Key Outcome Questions that need to be answered in the process of measuring the outcome are:
- Are health outcomes improving?
- Are referrals timely and appropriate?
- Is patient expenditure decreasing?
- Is continuity of care improving?
Policy Implications
- Make digital health skills mandatory for frontline workers through structured training and incentive-linked performance under NHM and Ayushman Bharat.
- Treat connectivity and power reliability as core health infrastructure, not enabling add-ons.
- Shift PPP and procurement models to outcome-based contracting, enabling scalable integration of proven health-tech solutions.
- Strengthen trust through vernacular consent and strict data governance, especially for underserved populations.
- Mandate independent impact evaluation, moving beyond adoption metrics to measurable health outcomes.

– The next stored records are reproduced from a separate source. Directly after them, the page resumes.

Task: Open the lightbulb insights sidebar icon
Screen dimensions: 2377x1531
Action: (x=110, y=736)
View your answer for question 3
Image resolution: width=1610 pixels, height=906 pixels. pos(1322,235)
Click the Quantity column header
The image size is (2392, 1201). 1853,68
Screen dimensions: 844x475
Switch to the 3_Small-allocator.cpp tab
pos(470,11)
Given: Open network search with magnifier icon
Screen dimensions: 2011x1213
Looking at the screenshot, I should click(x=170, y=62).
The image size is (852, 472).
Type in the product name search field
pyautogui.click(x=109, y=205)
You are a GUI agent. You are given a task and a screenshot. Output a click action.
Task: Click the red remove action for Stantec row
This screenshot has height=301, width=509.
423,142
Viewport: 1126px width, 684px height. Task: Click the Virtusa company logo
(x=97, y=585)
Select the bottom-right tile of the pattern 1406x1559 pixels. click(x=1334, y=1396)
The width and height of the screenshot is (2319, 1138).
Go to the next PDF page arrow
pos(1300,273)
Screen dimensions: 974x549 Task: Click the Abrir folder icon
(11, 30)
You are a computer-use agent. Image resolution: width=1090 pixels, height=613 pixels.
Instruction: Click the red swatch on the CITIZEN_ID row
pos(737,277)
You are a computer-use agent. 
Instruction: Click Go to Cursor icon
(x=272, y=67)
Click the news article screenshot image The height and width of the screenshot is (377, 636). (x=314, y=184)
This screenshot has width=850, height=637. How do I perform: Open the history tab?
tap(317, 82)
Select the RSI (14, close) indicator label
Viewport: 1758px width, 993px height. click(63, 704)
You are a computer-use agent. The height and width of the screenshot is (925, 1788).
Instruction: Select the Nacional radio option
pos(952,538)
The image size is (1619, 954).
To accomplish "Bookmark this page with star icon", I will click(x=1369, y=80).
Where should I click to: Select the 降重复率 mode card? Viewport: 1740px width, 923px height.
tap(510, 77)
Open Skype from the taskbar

- Digital health governance must move toward outcome-based evaluation, supported by standardised indicators, independent assessments, and real-world evidence feedback loops.
AI-Enabled Approach
Artificial Intelligence (AI) presents a strategic opportunity to address long-standing inequities in rural healthcare delivery, particularly those arising from limited infrastructure, shortages of skilled healthcare professionals and constrained access to specialized services. As AI technologies mature, policymakers are increasingly examining their potential to extend quality healthcare to underserved rural populations in a scalable and cost-effective manner. When appropriately integrated, AI-enabled solutions can enhance access, improve clinical decision-making, support early diagnosis and treatment, and enable continuous patient monitoring beyond traditional care settings.
The adoption of AI in rural healthcare necessitates careful policy deliberation. Issues related to data privacy and security, algorithmic bias, data quality, and accountability must be addressed through robust regulatory frameworks. Clear guidelines on ethical use, validation of AI tools in rural contexts, and alignment with existing health systems are essential to ensure that AI deployment strengthens equity rather than exacerbates disparities. Consequently, policy dialogue must focus not only on technological potential but also on governance, capacity building, and safeguards required for responsible and sustainable implementation.
Conclusion
Despite persistent challenges, digital health, enabled by technologies such as AI, offers India a decisive opportunity to transform healthcare delivery. Realising this potential will require coordinated policy action, strong public–private partnerships, and an explicit commitment to inclusivity. By embedding equity, affordability, and scale into its digital health framework, India can ensure that quality healthcare reaches every citizen, regardless of location or socio-economic status.
Digital healthcare can significantly reduce India’s urban-rural healthcare divide, but only if supported by capacity building, infrastructure readiness, trusted governance, and outcome measurement. The next phase must prioritise effectiveness, equity, and accountability over rapid expansion. Done well, digital health can strengthen India’s public health system. Done poorly, it risks becoming a parallel layer that mirrors existing inequities.
“India’s digital health push must move beyond platforms. Bridging the urban-rural divide requires skills, infrastructure, trust, partnerships, and outcome-based governance, not technology alone.”
Disclaimer: This is an authored article, DHN is not liable for the claims made in the same.